Work to complete
Using the records below, write out only the lines from the line containing "The height and" up to and including the line containing "Where should I click to: Click the Report", exactly, with no pictures.

Material shown below:

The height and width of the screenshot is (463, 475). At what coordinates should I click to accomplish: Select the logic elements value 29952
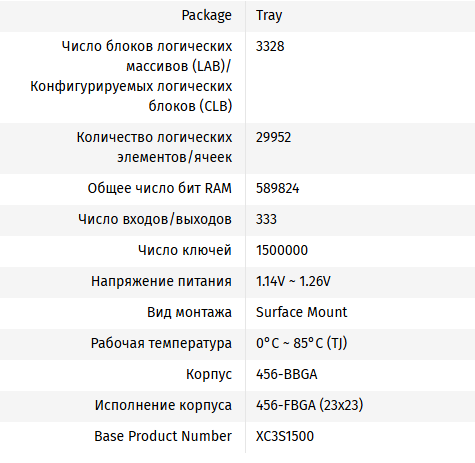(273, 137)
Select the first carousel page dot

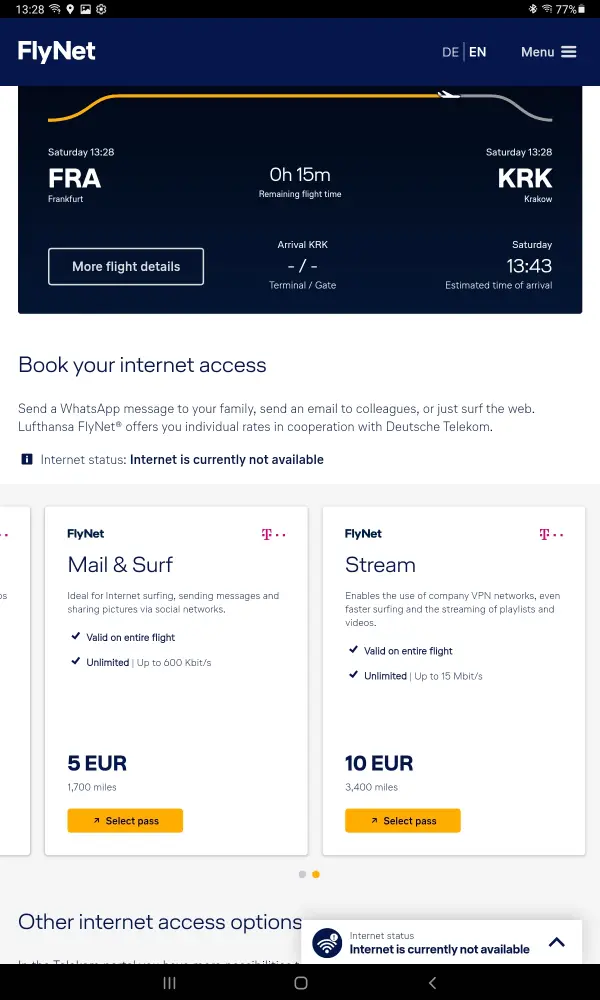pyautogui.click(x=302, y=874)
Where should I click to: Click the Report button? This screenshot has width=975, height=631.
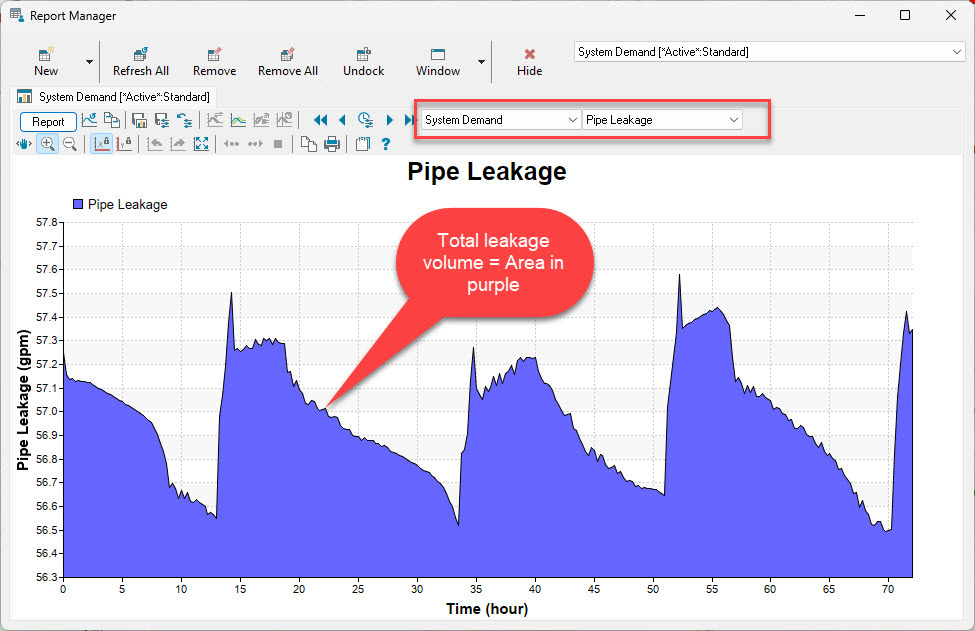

End of Material shown.
Material shown below:

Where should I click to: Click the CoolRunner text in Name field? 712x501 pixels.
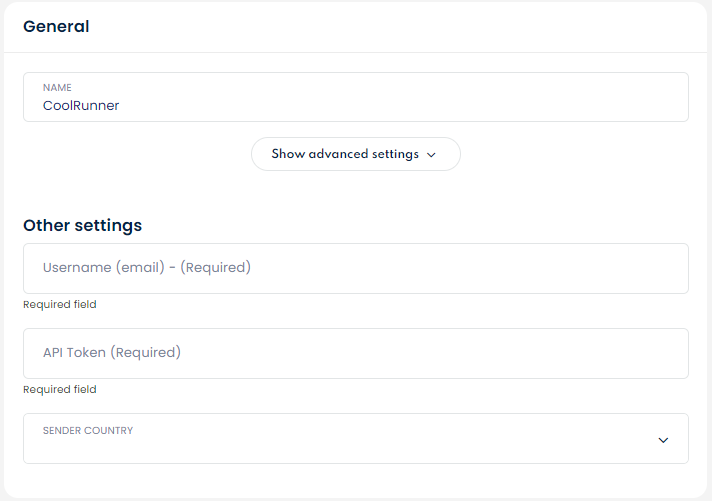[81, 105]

End of Material shown.
Material shown below:

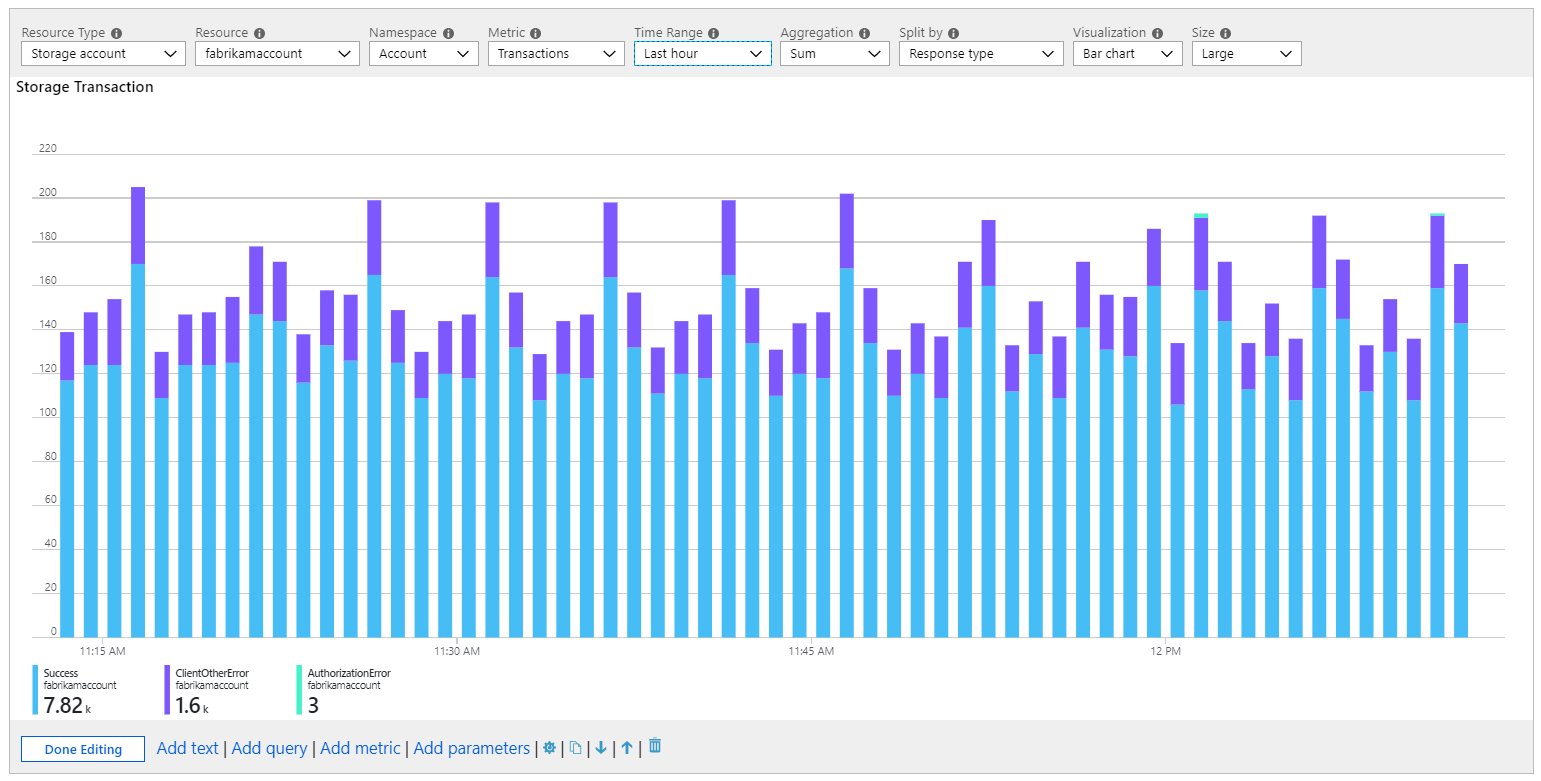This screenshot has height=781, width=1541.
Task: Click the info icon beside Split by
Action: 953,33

End of Material shown.

Result for this exercise
The height and width of the screenshot is (463, 475). At what coordinates should I click to accomplish: Select the logic elements value 29952
(273, 137)
Select the first carousel page dot

pyautogui.click(x=302, y=874)
Where should I click to: Click the Report button? This screenshot has width=975, height=631.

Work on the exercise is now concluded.